PROMPT -
Please return, word for word, the line containing "Deutsch (74, 1633)" and each line after it through the end of the data below, and nothing else.

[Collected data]
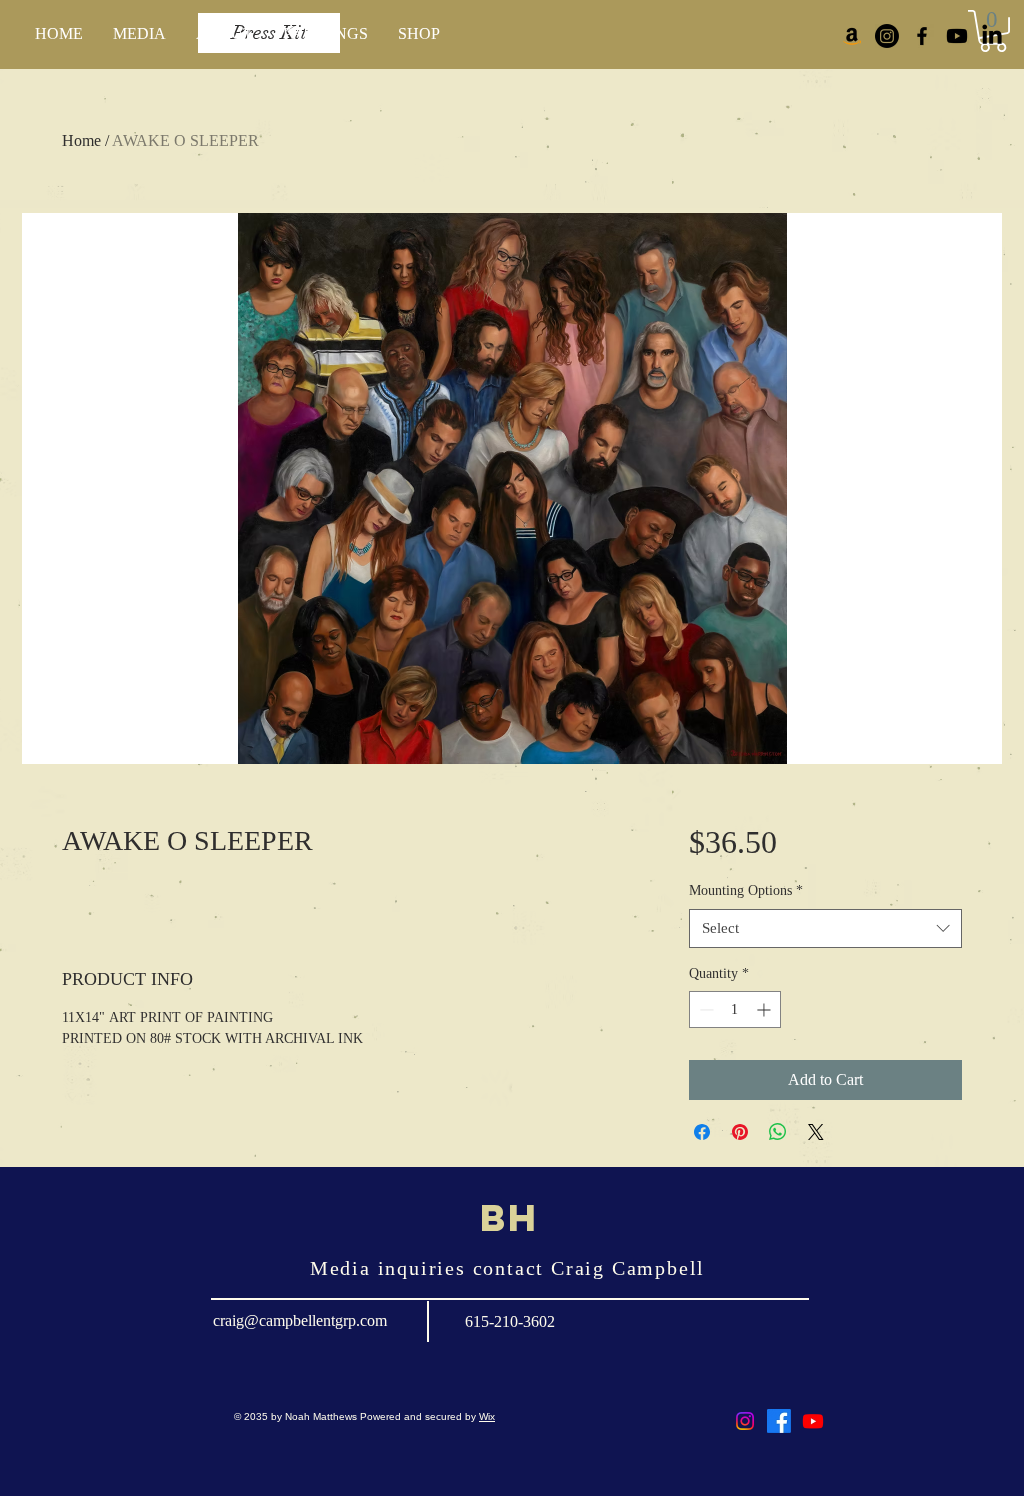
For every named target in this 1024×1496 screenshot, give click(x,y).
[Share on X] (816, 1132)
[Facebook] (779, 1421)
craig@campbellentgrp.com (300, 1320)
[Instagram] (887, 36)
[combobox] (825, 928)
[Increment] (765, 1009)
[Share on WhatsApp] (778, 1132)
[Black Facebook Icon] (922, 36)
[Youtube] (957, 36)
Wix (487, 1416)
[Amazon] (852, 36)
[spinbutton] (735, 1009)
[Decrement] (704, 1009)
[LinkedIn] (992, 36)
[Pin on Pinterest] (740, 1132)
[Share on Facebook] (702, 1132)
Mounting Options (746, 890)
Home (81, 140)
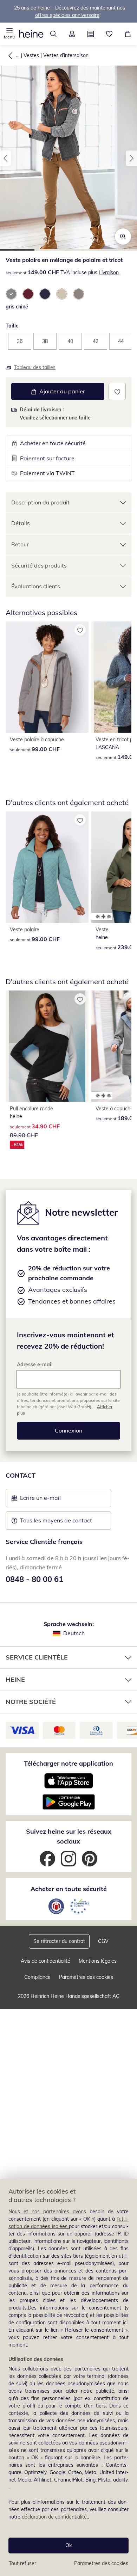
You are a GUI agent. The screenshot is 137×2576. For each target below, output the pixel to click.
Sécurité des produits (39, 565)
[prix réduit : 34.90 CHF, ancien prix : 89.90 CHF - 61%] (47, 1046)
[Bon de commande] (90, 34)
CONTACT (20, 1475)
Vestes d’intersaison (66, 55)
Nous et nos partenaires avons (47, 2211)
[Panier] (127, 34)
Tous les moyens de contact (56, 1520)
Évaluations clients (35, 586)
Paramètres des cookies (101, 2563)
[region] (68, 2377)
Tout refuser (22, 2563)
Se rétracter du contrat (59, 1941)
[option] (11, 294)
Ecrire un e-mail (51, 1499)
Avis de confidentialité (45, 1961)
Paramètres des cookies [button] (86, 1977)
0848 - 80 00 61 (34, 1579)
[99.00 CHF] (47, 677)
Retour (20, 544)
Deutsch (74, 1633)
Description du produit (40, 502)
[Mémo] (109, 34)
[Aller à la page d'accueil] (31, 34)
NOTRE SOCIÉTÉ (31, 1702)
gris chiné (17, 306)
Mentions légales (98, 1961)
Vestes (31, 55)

EXERCISE OUTPUT -
Deutsch (74, 1633)
Description du produit (40, 502)
[Mémo] (109, 34)
[Aller à la page d'accueil] (31, 34)
NOTRE SOCIÉTÉ (31, 1702)
gris chiné (17, 306)
Mentions légales (98, 1961)
Vestes (31, 55)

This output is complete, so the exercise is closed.